Over the next year, DailyMed should obtain electronic information on all marketed prescription drugs, including generics and
biotech therapies regulated by the Center for Drug Evaluation and Research (CDER). The system will make it easier to revise
label information to fit the new format established by FDA's final professional labeling rule, which has been anticipated
for many months. Ultimately, patients will be able to obtain current product labeling information via the Internet or from
pharmacy kiosks, eliminating the outdated paper package inserts that are costly for manufacturers to produce and of little
value to patients.
The future vision is for DailyMed label information to link to adverse event reports filed by manufacturers and FDA's MedWatch
program. FDA currently makes this data available to the public on a quarterly basis, but Gottlieb suggests that more frequent
Internet postings may be useful. FDA's hope is that making it easier for healthcare practitioners to access current drug adverse
event information may encourage more physicians to report signs of trouble to MedWatch, something they now do very infrequently.
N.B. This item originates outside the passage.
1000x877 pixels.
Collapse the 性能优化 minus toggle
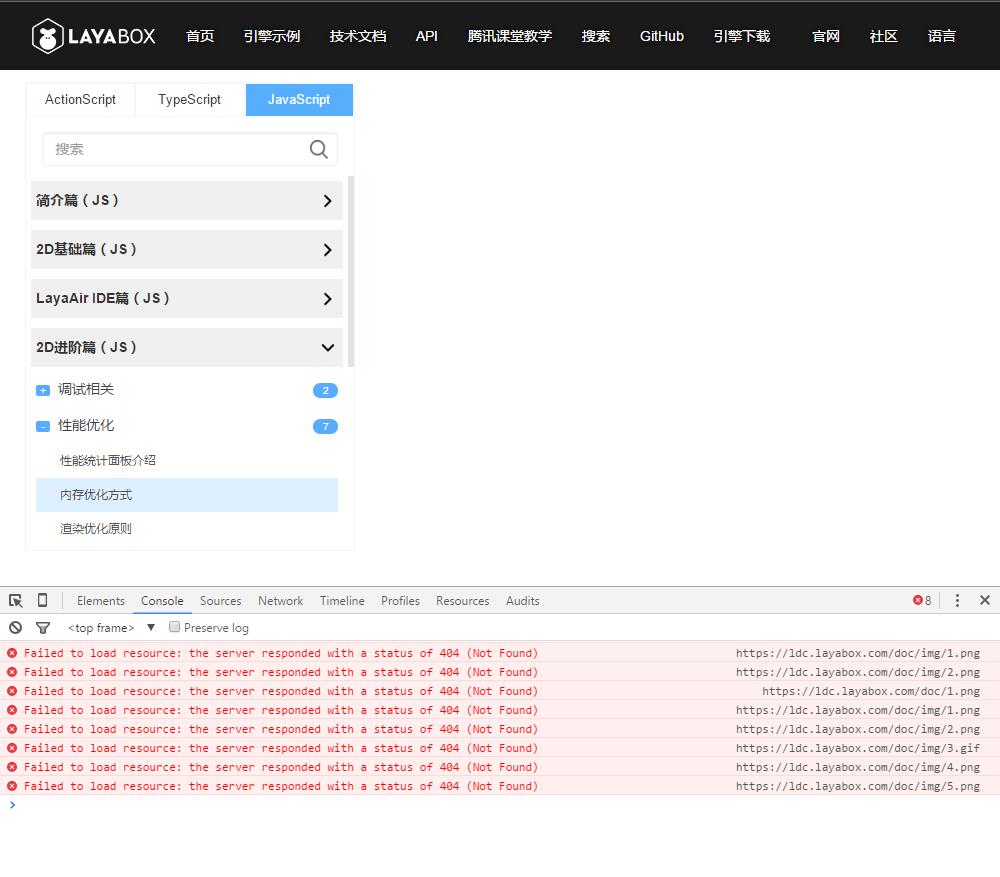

A third component of the envisioned Facts@FDA system may be reports of emerging drug safety signals from FDA's proposed DrugWatch
website. Pharma companies and health experts worry that the public may become confused and overly alarmed by reports of drug
safety problems that may be very preliminary — but appear as official FDA warnings. Whatever form the final system takes,
more immediate access to information on a drug's side effects and appropriate use could address many post-approval drug safety
concerns and affect how safety and efficacy information is collected in clinical trials.